Background: Gitelman syndrome (GS) is a rare tubulopathy with clinical and genetic heterogeneity. This study aimed to investigate the characteristics of Chinese GS patients.

Methods: The diagnosis of GS was established by combining clinical phenotypes with genetic testing, after which the clinical, biochemical, and genetic data were statistically analyzed.

Results: We reported 95 Chinese GS patients aged 2-52 years. The younger group (≤ 16 years) had more frequent febrile episodes (20.4% vs. 4.3%, P = 0.028) and nausea/vomiting (12.2% vs. 0.0%, P = 0.027) but fewer paresthesia/numbness (20.4% vs. 43.5%, P = 0.026) and palpitations (8.2% vs. 37.0%, P = 0.001), along with higher serum potassium and magnesium levels (2.86 ± 0.45 mmol/L vs. 2.67 ± 0.38 mmol/L, P = 0.034; 0.65 ± 0.14 mmol/L vs. 0.58 ± 0.16 mmol/L, P = 0.031) than the older group (> 16 years). Moreover, serum potassium and magnesium levels were positively correlated and both were negatively correlated with age. Additionally, Among 170 detected SLC12A3 variants, 73 distinct variants were identified, including six novel ones. The compound heterozygous group exhibited higher serum magnesium levels compared to the heterozygous and homozygous groups (0.65 ± 0.17 mmol/L vs. 0.56 ± 0.09 mmol/L, P = 0.015; 0.65 ± 0.17 mmol/L vs. 0.51 ± 0.07 mmol/L, P < 0.001). Age at diagnosis was associated with variant types.

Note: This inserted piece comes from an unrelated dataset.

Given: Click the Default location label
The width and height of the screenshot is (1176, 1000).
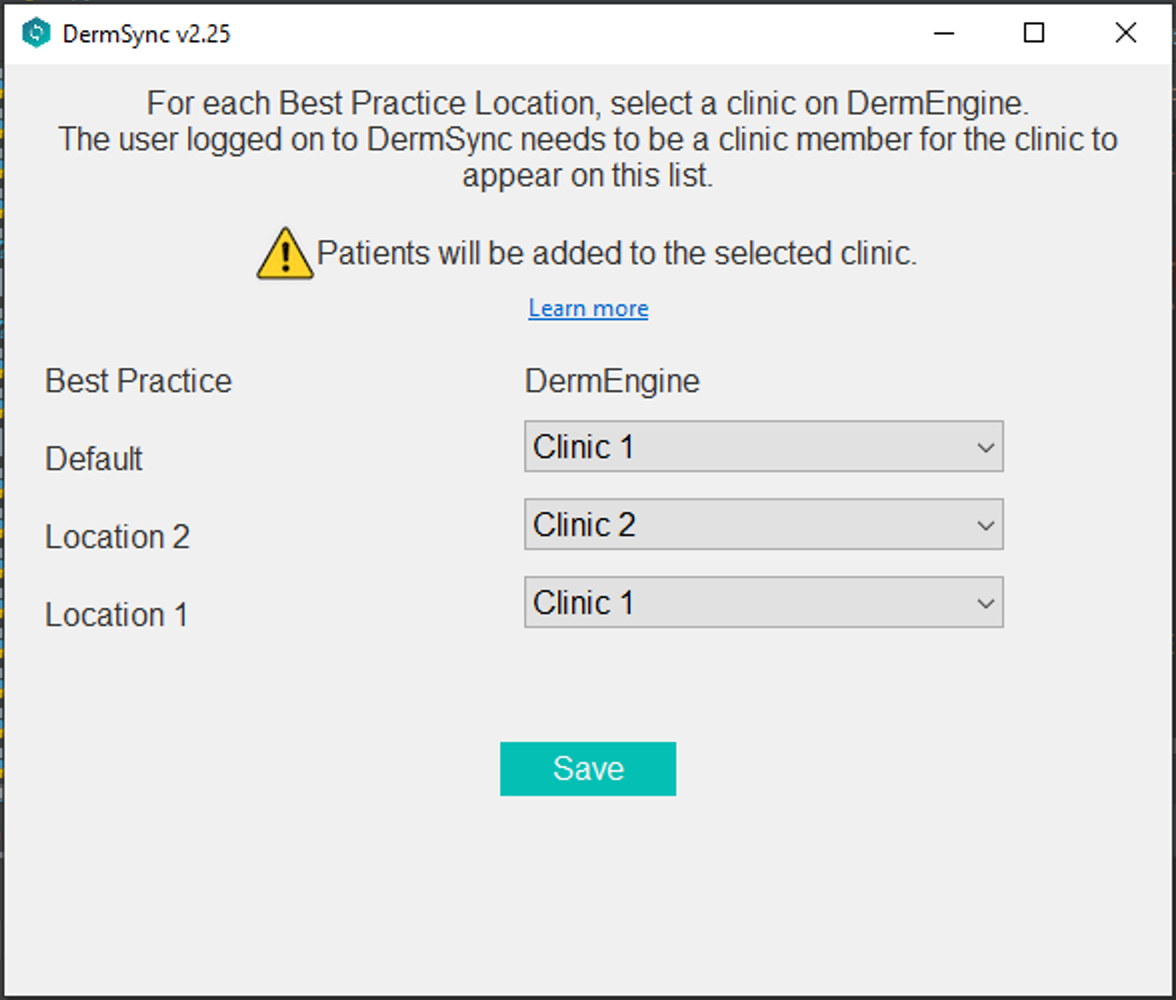Looking at the screenshot, I should coord(93,458).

Conclusion: The study characterized the phenotypic and genotypic features of Chinese GS patients, highlighting age and mutation genotype as key factors influencing phenotype, underscoring the importance of standardized potassium and magnesium supplementation, and expanding the known mutation spectrum with novel variants.